Records for locating described items
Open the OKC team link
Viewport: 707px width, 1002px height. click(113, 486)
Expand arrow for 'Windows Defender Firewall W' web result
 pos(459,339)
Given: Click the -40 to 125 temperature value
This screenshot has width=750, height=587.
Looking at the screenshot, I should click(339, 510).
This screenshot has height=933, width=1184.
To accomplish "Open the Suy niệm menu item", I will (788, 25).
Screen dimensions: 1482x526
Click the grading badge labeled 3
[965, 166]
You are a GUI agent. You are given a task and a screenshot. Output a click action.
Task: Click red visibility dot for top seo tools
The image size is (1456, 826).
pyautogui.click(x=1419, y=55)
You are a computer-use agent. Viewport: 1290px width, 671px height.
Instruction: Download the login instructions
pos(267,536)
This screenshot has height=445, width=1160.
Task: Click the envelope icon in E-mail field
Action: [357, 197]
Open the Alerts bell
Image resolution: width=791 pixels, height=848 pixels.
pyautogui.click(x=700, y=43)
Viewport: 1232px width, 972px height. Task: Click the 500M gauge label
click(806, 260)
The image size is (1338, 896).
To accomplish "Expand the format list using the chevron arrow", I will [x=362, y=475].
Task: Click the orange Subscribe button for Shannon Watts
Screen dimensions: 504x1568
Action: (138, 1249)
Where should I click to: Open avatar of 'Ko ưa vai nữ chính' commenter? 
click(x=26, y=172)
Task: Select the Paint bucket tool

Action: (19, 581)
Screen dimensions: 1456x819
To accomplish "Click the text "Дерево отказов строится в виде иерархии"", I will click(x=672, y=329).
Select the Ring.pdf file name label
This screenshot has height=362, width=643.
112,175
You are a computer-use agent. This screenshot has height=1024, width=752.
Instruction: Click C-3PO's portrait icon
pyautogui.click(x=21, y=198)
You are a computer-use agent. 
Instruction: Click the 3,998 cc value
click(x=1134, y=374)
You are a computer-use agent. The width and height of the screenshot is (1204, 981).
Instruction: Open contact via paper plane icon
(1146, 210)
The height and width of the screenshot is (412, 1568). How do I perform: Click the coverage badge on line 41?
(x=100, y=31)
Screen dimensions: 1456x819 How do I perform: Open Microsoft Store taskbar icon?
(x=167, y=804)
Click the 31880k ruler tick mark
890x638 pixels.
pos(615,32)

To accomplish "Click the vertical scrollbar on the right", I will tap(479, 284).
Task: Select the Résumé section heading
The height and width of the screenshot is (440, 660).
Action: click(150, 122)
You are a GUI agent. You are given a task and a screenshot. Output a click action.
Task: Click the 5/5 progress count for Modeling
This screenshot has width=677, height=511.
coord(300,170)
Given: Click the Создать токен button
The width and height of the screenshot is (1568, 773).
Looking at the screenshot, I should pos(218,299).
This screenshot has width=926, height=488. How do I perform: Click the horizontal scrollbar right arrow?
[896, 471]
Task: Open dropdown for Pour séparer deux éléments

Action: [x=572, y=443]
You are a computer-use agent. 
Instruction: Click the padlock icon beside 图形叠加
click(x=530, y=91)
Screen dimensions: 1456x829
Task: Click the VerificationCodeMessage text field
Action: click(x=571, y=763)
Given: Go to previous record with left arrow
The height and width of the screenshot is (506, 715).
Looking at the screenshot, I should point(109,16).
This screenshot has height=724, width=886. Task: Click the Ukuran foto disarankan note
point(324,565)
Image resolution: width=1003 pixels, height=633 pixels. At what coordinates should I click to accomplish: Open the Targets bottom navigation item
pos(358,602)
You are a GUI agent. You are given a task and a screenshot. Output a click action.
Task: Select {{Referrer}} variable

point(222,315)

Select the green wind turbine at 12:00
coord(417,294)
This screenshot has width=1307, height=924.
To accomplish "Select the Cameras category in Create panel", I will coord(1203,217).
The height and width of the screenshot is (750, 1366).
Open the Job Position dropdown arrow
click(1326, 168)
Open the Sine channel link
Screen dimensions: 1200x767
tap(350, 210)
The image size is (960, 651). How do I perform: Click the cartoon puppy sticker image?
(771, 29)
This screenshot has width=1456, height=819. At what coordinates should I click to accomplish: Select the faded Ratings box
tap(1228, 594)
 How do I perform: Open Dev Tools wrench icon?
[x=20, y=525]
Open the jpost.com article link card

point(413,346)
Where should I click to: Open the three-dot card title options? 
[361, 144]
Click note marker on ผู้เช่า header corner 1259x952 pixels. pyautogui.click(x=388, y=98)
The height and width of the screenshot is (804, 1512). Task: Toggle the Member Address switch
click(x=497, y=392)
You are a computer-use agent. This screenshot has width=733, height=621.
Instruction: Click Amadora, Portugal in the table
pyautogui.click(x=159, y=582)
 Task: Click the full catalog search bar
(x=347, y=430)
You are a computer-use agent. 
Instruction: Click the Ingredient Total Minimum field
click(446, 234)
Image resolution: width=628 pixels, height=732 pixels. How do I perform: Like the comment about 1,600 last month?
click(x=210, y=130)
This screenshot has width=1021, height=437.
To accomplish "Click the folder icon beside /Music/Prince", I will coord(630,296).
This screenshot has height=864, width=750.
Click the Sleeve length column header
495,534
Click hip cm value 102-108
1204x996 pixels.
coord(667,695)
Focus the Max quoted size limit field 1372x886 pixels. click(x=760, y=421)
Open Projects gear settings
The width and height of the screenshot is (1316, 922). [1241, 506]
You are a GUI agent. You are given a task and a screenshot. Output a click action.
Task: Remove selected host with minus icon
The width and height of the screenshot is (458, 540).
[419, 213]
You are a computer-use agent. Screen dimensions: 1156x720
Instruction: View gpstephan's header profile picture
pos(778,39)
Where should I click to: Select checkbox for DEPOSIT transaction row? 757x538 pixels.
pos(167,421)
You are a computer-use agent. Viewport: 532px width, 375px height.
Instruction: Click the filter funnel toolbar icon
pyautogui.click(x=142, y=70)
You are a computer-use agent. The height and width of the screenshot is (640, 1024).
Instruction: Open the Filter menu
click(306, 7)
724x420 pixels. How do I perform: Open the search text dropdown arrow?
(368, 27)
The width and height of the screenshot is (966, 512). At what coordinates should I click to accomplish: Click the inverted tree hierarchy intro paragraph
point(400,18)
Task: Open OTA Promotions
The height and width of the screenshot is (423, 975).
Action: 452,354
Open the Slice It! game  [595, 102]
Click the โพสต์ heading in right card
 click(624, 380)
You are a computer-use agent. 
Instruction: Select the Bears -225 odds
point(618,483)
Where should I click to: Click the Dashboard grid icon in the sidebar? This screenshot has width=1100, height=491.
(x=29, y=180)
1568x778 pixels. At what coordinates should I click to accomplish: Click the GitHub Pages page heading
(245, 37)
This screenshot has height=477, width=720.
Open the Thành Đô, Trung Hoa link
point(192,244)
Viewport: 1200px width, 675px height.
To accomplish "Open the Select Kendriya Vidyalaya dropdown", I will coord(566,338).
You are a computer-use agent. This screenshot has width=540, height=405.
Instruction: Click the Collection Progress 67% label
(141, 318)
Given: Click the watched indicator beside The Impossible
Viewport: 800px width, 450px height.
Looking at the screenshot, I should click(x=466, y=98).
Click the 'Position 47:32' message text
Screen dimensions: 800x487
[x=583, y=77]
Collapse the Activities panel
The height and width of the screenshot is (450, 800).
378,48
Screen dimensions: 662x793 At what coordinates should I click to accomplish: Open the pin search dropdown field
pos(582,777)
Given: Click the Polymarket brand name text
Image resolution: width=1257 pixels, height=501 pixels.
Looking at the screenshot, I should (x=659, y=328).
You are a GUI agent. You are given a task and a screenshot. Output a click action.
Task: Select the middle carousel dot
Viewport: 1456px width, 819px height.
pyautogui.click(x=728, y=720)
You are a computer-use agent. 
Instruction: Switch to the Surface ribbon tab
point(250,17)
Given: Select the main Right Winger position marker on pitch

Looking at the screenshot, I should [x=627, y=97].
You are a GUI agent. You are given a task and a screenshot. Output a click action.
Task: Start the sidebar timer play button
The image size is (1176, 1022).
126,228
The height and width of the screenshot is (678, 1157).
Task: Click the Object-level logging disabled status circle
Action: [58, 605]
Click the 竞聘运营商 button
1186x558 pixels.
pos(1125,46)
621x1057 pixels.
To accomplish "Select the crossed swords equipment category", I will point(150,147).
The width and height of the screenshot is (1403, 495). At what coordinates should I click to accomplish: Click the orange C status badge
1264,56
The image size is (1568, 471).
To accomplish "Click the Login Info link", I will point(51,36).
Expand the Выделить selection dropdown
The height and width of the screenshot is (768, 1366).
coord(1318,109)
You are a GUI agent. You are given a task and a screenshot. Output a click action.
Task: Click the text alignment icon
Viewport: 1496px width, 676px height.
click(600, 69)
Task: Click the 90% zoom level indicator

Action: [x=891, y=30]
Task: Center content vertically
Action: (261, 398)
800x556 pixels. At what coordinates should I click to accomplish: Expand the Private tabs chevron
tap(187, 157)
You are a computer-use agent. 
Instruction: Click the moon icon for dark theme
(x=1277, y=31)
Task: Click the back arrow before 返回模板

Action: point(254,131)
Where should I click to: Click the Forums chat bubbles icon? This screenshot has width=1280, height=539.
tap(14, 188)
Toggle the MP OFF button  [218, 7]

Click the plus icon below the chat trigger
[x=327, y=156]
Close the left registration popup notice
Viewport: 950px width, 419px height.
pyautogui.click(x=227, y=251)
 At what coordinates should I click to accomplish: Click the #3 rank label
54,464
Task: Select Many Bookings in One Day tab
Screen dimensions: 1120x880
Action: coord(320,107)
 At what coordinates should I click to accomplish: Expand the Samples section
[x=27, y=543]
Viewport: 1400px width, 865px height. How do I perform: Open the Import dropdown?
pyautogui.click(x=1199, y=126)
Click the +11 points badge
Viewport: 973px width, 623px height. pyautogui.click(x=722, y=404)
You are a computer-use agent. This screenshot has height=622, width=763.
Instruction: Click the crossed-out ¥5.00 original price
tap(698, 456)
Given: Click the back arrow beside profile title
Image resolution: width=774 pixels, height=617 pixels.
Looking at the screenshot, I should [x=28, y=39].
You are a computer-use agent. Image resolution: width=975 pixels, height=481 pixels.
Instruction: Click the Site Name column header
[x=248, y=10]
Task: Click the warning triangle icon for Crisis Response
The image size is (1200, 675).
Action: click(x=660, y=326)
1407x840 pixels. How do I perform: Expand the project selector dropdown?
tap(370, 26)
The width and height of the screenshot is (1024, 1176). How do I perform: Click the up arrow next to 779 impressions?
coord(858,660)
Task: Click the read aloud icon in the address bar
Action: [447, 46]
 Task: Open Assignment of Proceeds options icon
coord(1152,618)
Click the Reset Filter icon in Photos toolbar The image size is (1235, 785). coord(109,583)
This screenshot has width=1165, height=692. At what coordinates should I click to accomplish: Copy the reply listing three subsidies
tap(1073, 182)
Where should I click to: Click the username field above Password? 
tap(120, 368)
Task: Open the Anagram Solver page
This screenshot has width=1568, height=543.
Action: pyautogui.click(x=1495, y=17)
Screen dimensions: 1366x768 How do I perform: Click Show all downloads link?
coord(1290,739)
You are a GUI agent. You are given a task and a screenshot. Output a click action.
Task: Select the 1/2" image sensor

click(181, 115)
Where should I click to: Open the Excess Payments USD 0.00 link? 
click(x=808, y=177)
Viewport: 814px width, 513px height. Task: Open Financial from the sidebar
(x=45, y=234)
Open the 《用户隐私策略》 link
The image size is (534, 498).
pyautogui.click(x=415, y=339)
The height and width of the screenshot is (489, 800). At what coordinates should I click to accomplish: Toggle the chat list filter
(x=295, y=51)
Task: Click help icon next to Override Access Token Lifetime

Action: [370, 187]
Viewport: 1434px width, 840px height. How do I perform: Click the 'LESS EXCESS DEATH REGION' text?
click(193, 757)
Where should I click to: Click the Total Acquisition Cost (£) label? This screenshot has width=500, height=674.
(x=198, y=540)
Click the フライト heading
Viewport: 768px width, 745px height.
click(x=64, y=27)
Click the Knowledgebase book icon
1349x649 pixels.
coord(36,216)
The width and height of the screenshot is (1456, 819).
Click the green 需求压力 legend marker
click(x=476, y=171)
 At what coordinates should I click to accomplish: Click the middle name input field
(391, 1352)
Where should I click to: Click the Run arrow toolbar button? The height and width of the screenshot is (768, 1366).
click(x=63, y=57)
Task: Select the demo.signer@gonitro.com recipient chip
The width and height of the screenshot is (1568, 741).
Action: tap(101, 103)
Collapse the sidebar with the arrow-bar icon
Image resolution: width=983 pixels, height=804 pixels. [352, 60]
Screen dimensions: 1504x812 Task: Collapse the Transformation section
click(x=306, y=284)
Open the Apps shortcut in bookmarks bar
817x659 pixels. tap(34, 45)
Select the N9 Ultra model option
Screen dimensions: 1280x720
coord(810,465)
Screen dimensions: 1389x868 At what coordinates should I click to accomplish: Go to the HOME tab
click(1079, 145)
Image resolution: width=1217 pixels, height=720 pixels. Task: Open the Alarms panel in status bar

> [Your instructions] Reproduce the lines of the listing from the line containing "This screenshot has width=1307, height=924." through the line containing "[x=20, y=525]", inclusive, as a numbered list with any blank lines omitted.

> [Written answer]
1. This screenshot has width=1307, height=924.
2. To accomplish "Select the Cameras category in Create panel", I will coord(1203,217).
3. The height and width of the screenshot is (750, 1366).
4. Open the Job Position dropdown arrow
5. click(1326, 168)
6. Open the Sine channel link
7. Screen dimensions: 1200x767
8. tap(350, 210)
9. The image size is (960, 651). How do I perform: Click the cartoon puppy sticker image?
10. (771, 29)
11. This screenshot has width=1456, height=819. At what coordinates should I click to accomplish: Select the faded Ratings box
12. tap(1228, 594)
13.  How do I perform: Open Dev Tools wrench icon?
14. [x=20, y=525]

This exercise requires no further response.